Fonterra announced today that it expected the farm-gate price of milksolids would drop to $7 a kilogram in the year to June 2015. It also revised the payout for this season down from $8.65 to $8.40 a kilo.
Fonterra said that would mean the value of the milksolids in a litre of Anchor Blue milk would fall to 49 cents next year.
A litre of the blue-top milk contains 33 grams each of milk fat and protein, which would cost $4.45 and $10.35 per kilo respectively, it said.
Fonterra chief financial officer Lukas Paravicini said it could be assumed the cost drop would be reflected in retail prices "at some stage".
He qualified that by saying this year's increase in the price of milksolids, which peaked in February, had been absorbed by suppliers rather than passed on to consumers.
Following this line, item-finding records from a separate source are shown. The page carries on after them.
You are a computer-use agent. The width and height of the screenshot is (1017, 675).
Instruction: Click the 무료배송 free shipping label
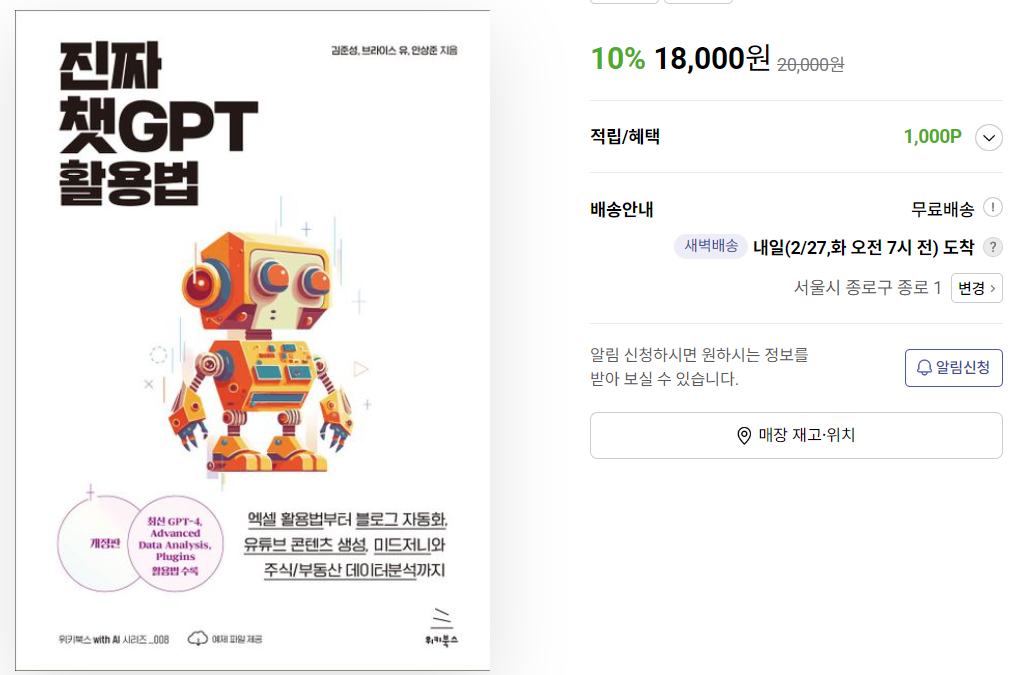(942, 209)
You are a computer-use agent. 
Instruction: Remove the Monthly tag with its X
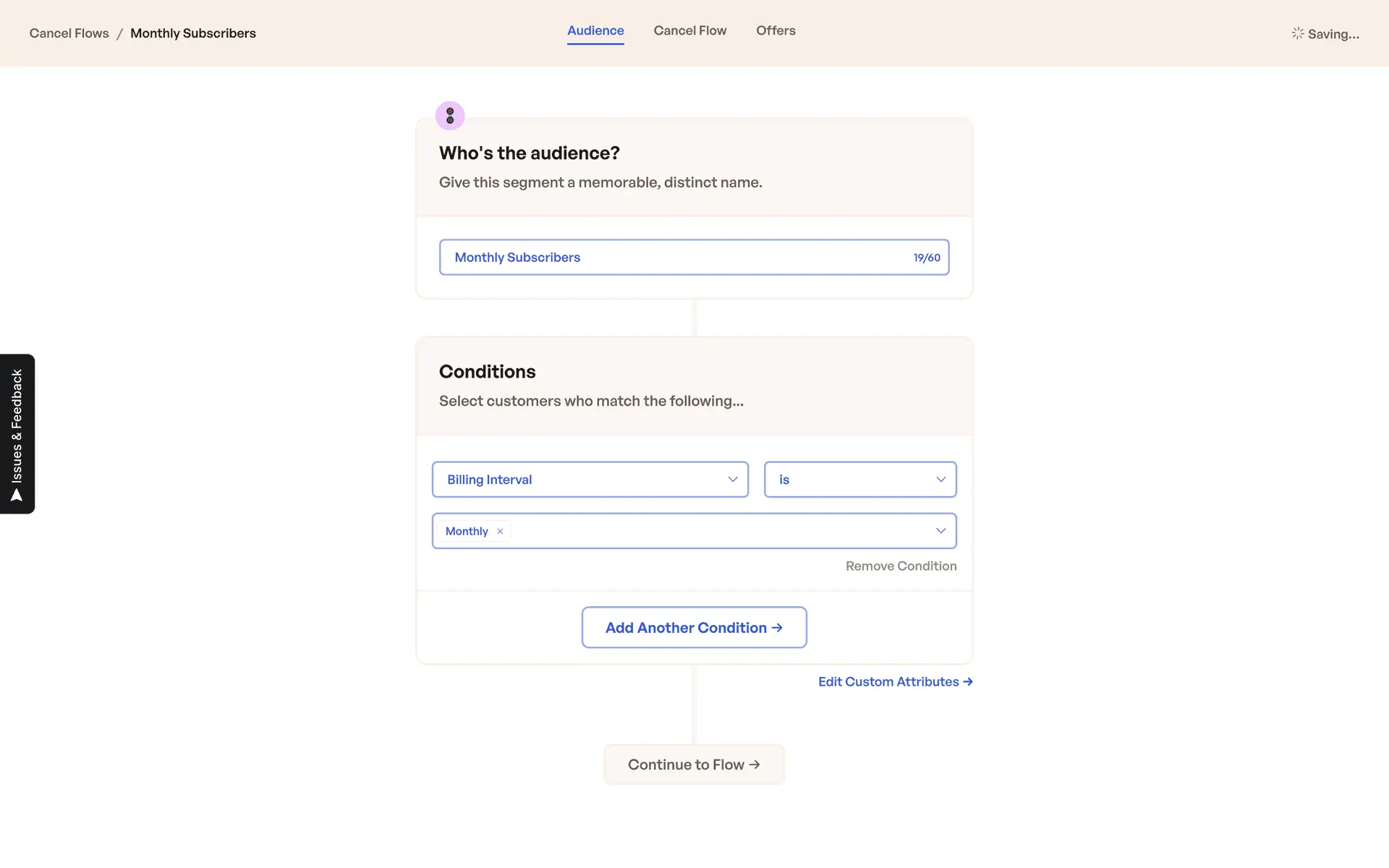click(x=500, y=532)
Fonterra Brands New Zealand managing director Peter McClure said he would "not expect to see much change at the shelf".
The dairy giant couldn't recover the previous cost rise because of what the market would bear, he said.
"Consumers and retailers have pushed back pretty hard," McClure said.
"We have taken a reasonable hit this year."
Other major components of the price of milk include production and distribution costs, retail margins and GST. The cheapest milk at Countdown today costs $1.78 a litre, in a three-litre bottle.
The bigger impact on consumers from Fonterra's reduced payouts may be the flow-on effects from the $2.2 billion cut to farmers' forecast income and the corresponding reduction in export earnings.
However, even under Fonterra's new forecasts, the price of milksolids remains near a historical high.